(Records from a pointing dataset)
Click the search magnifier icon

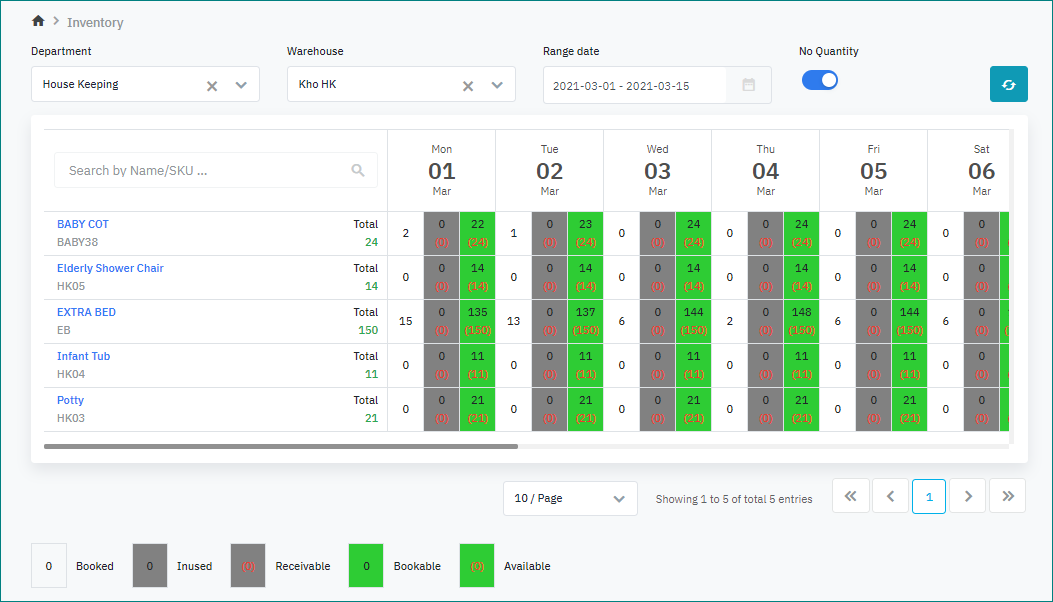coord(358,171)
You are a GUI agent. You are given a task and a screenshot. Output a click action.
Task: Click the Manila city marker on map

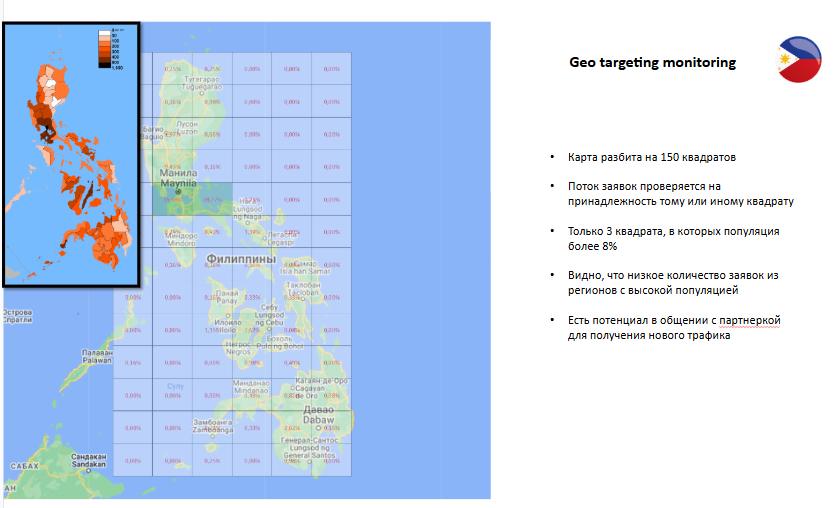click(178, 191)
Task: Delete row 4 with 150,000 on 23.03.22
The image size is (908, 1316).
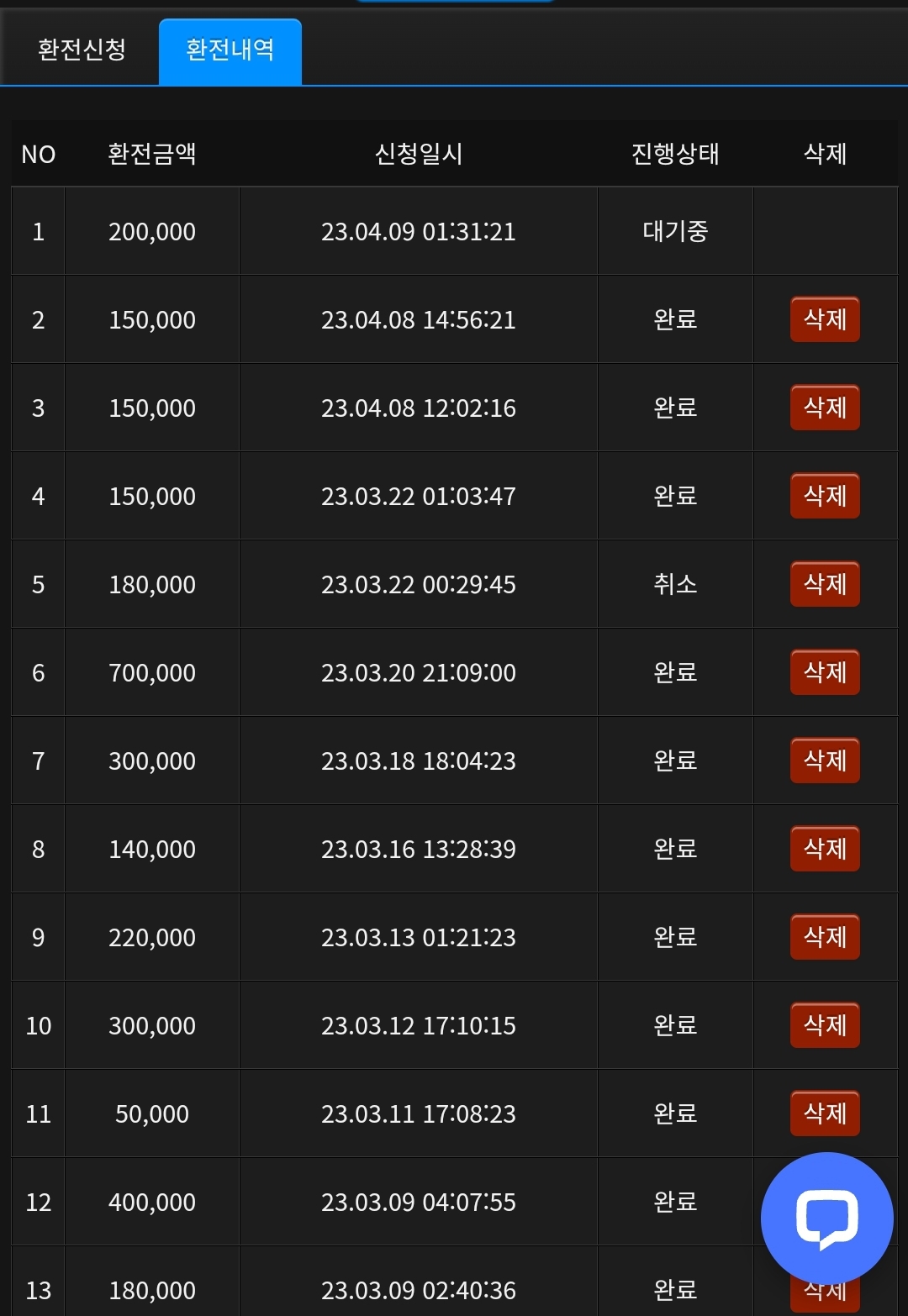Action: tap(825, 496)
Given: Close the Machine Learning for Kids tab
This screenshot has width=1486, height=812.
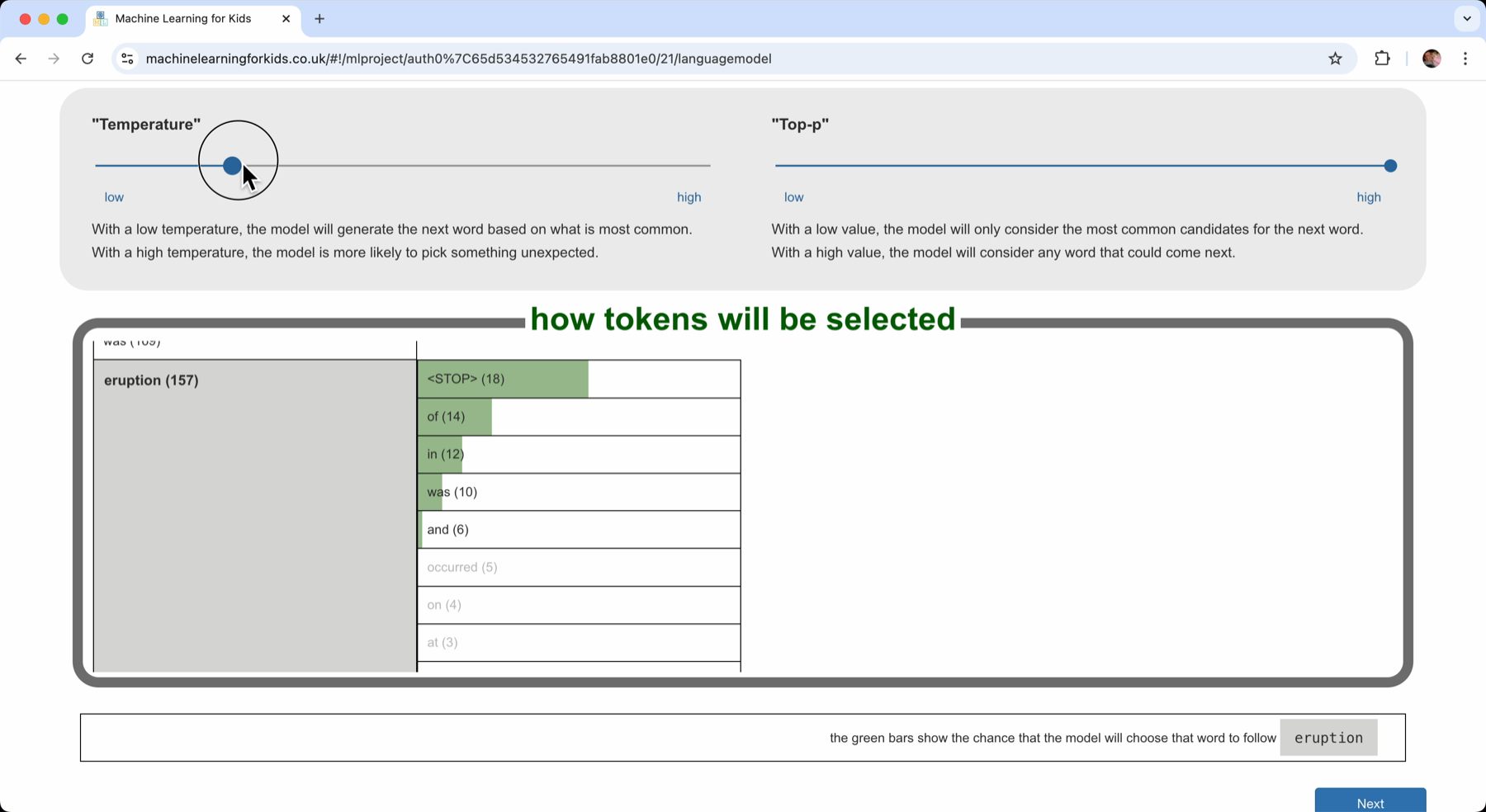Looking at the screenshot, I should pyautogui.click(x=286, y=19).
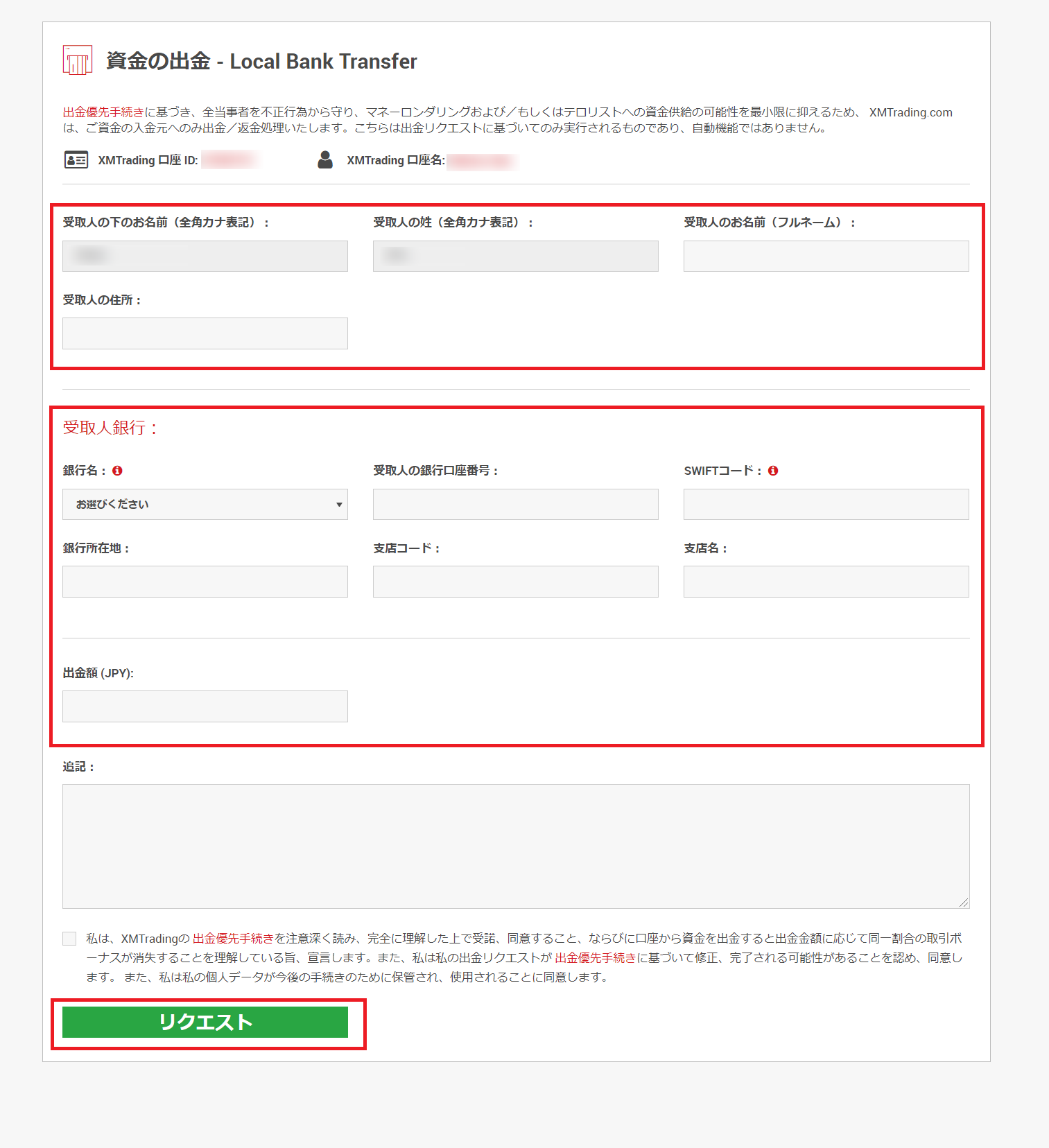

:: TO BE DONE ::
Copy the text of every record above word for word, omitting the pictures.

:: EXPECTED ANSWER ::
Click the search magnifier icon

coord(358,171)
You are a GUI agent. You are given a task and a screenshot. Output a click action.
Task: Click the Manila city marker on map

click(178, 191)
Task: Delete row 4 with 150,000 on 23.03.22
The image size is (908, 1316).
Action: tap(825, 496)
Given: Close the Machine Learning for Kids tab
This screenshot has width=1486, height=812.
Looking at the screenshot, I should pyautogui.click(x=286, y=19).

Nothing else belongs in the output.